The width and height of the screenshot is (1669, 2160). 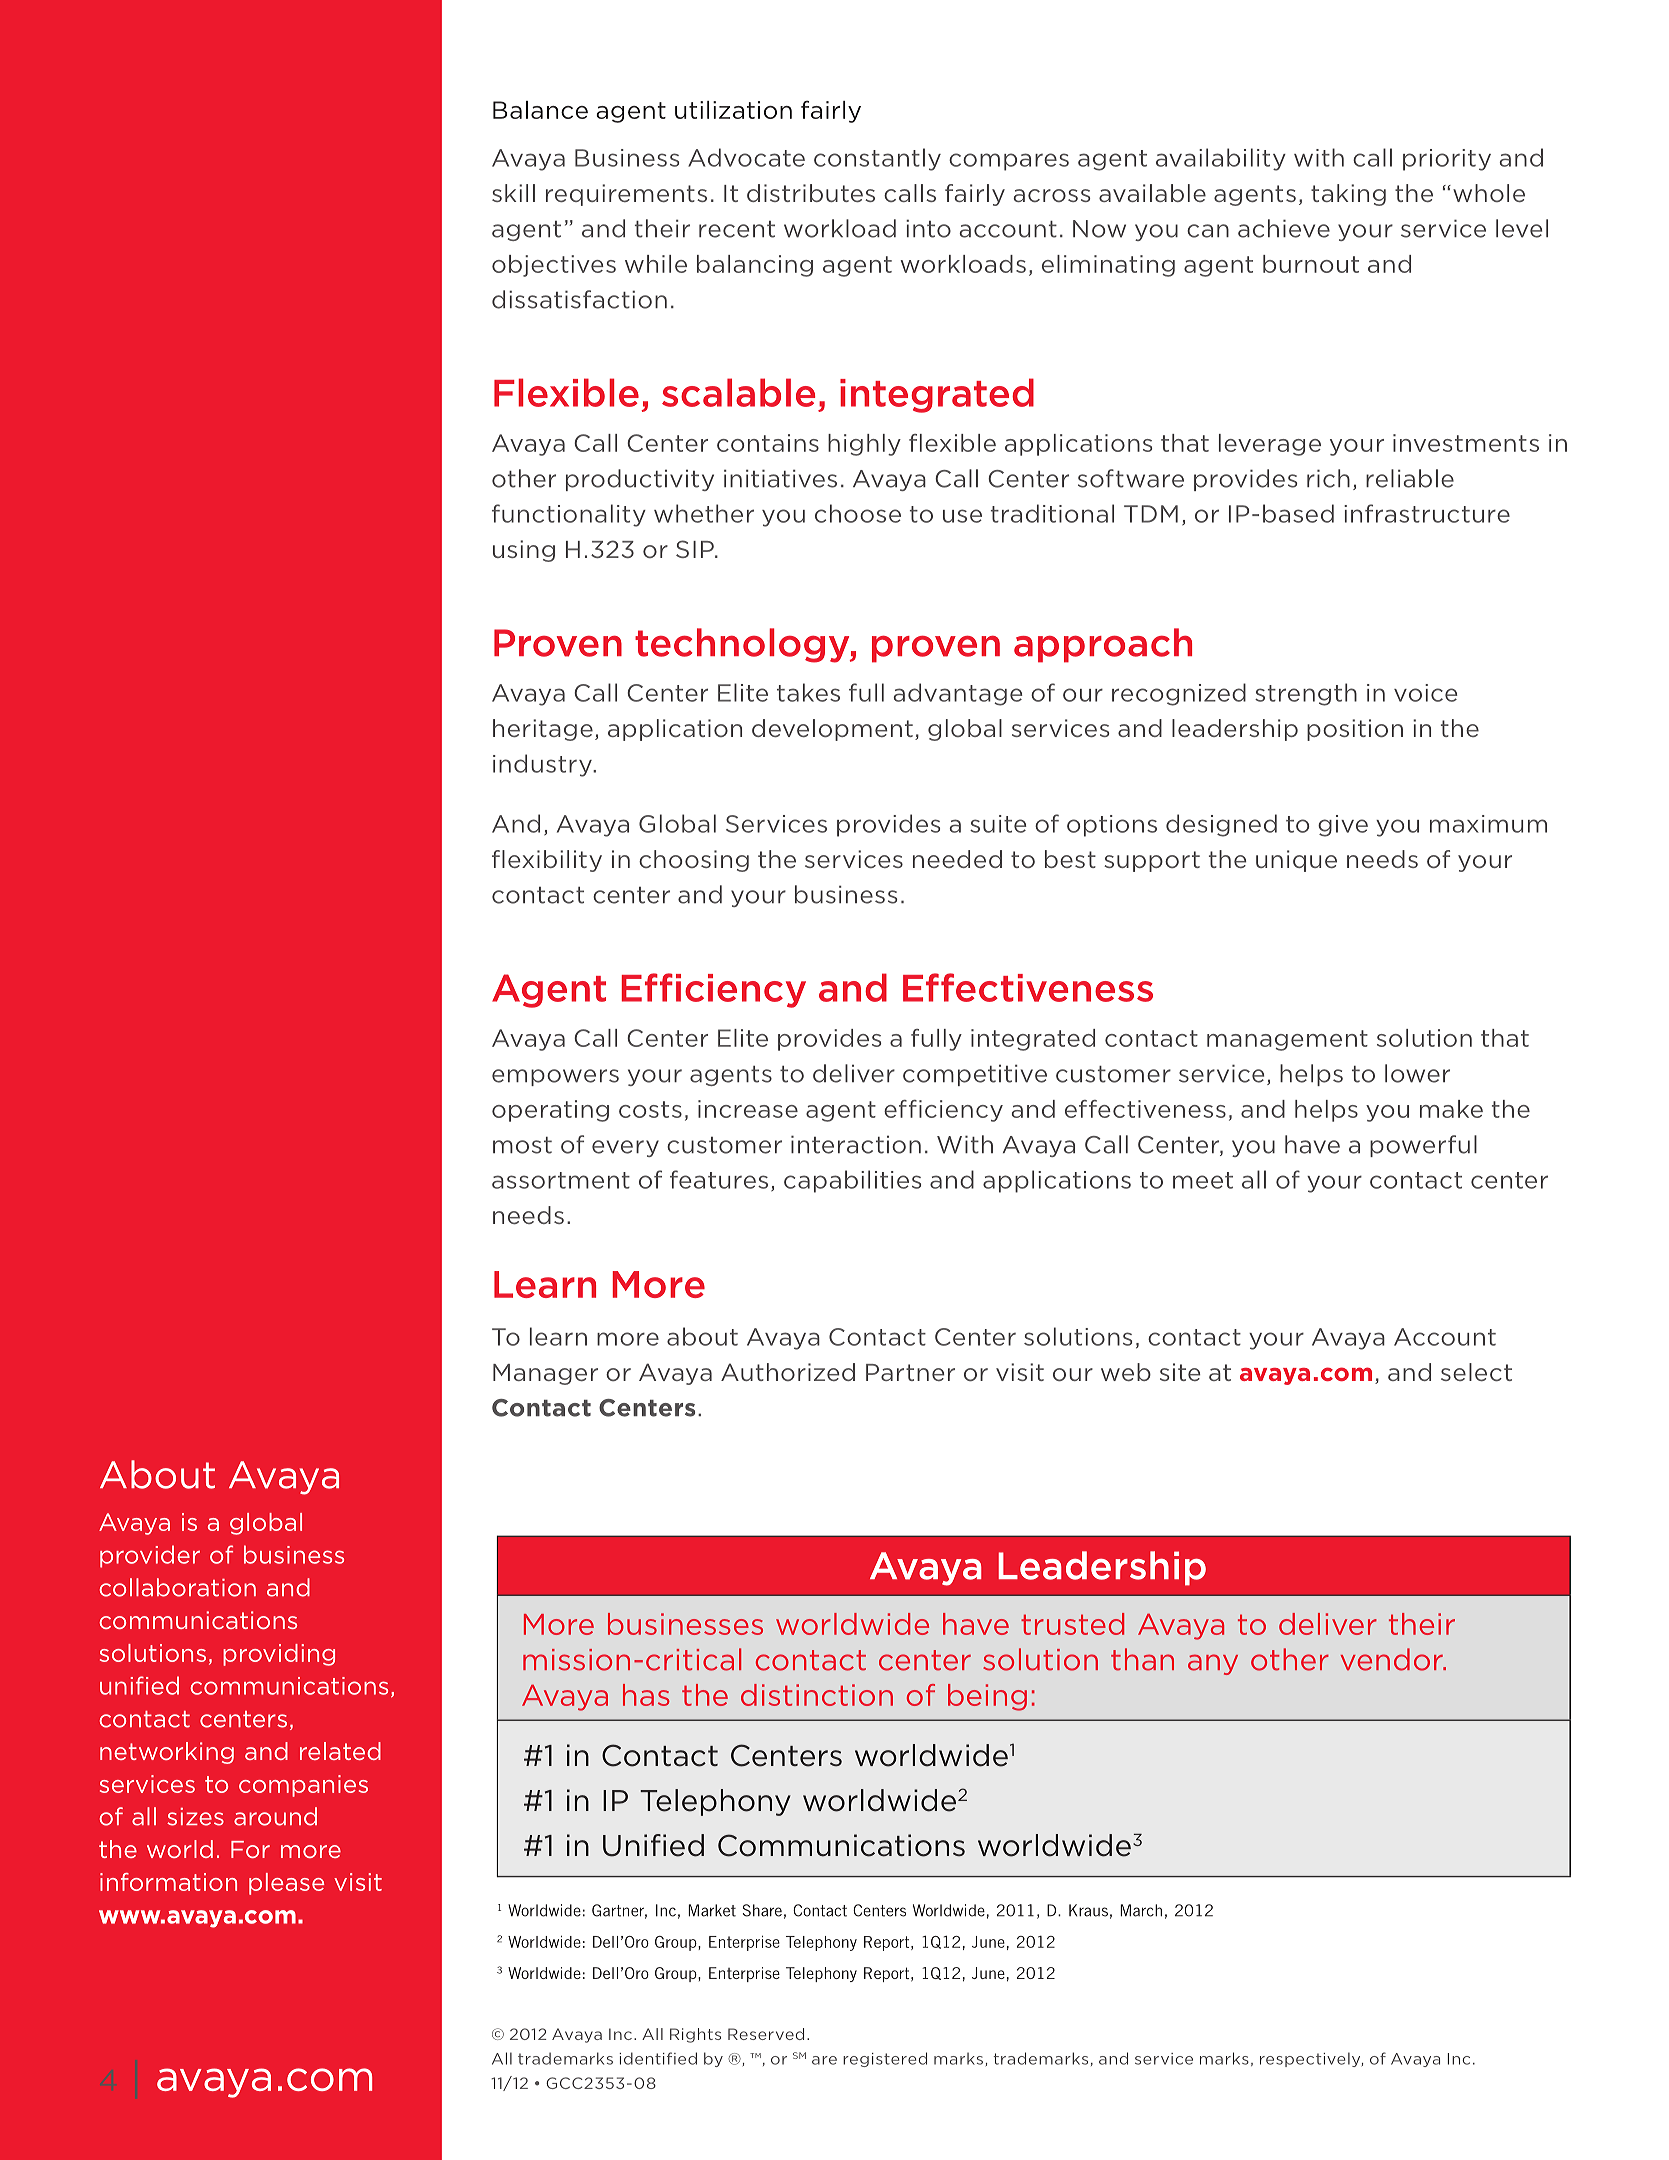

...

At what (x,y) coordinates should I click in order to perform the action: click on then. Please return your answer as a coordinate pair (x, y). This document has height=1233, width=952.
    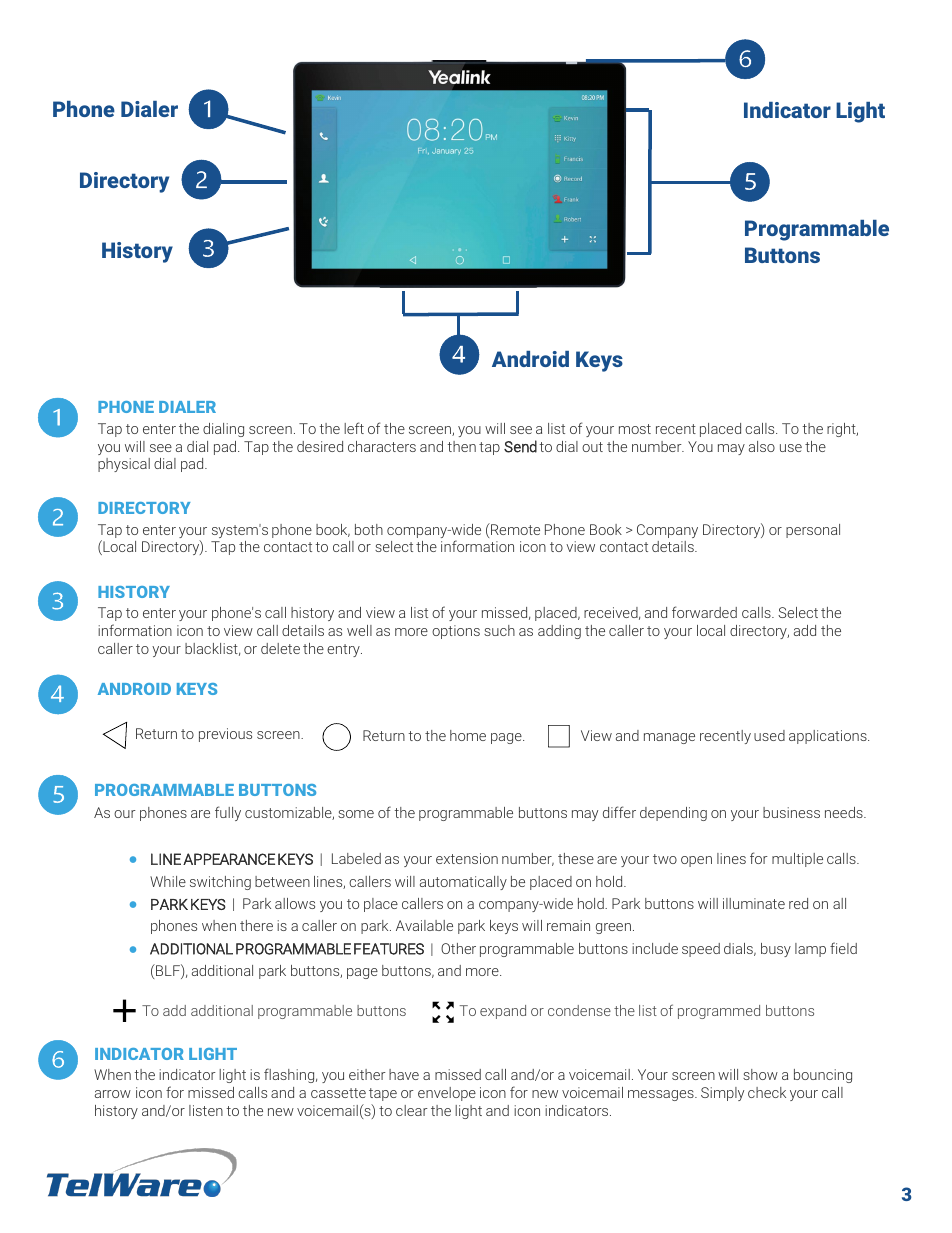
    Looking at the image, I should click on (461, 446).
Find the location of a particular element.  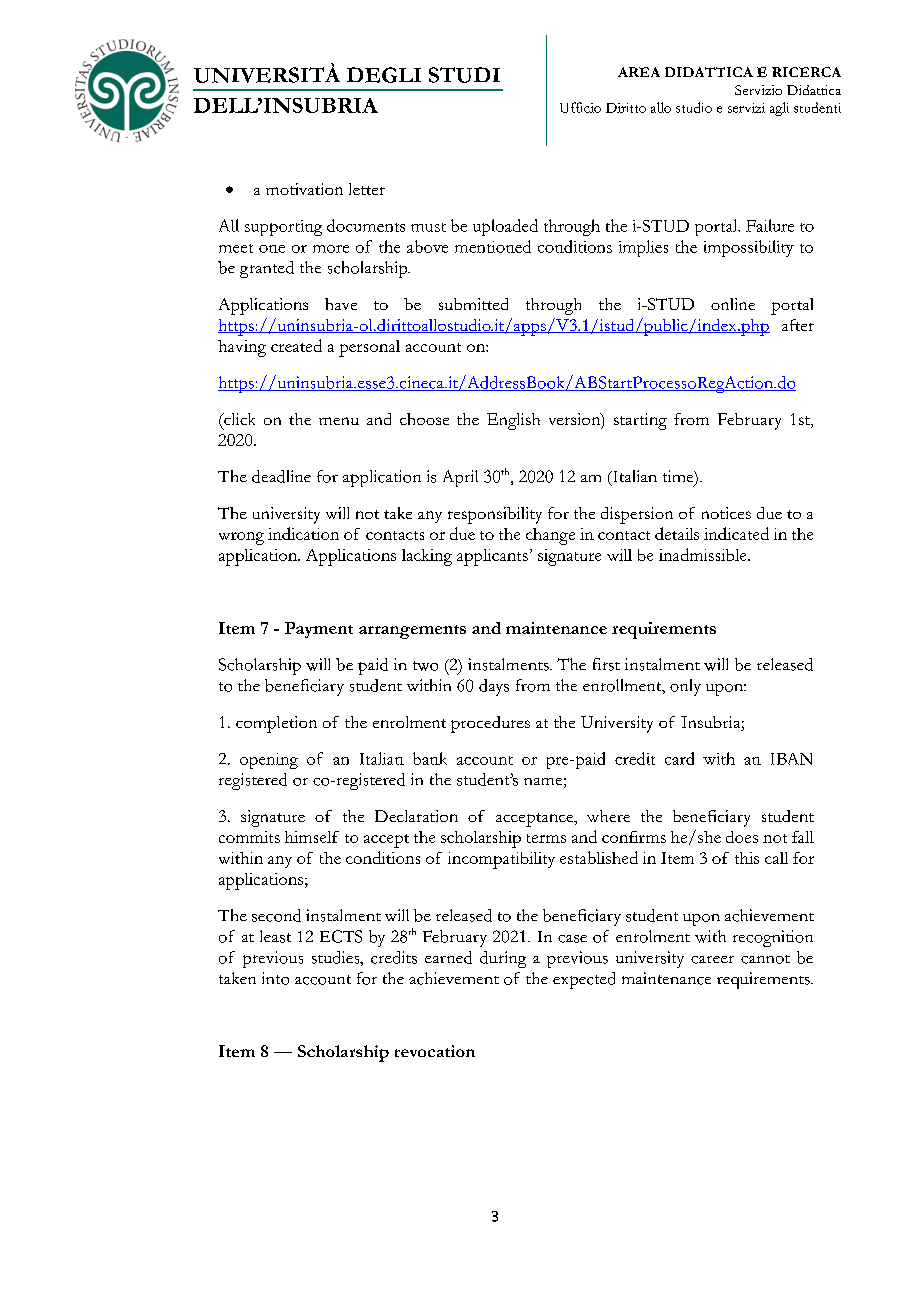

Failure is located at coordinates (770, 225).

• _AIM_
List each line in the data above that contains the word "should".

• _WORKED SOLUTION_
At what (x,y) coordinates should I click in order to perform the action: click on then. Please return your answer as a coordinate pair (x, y). This document has height=1233, width=952.
    Looking at the image, I should click on (461, 446).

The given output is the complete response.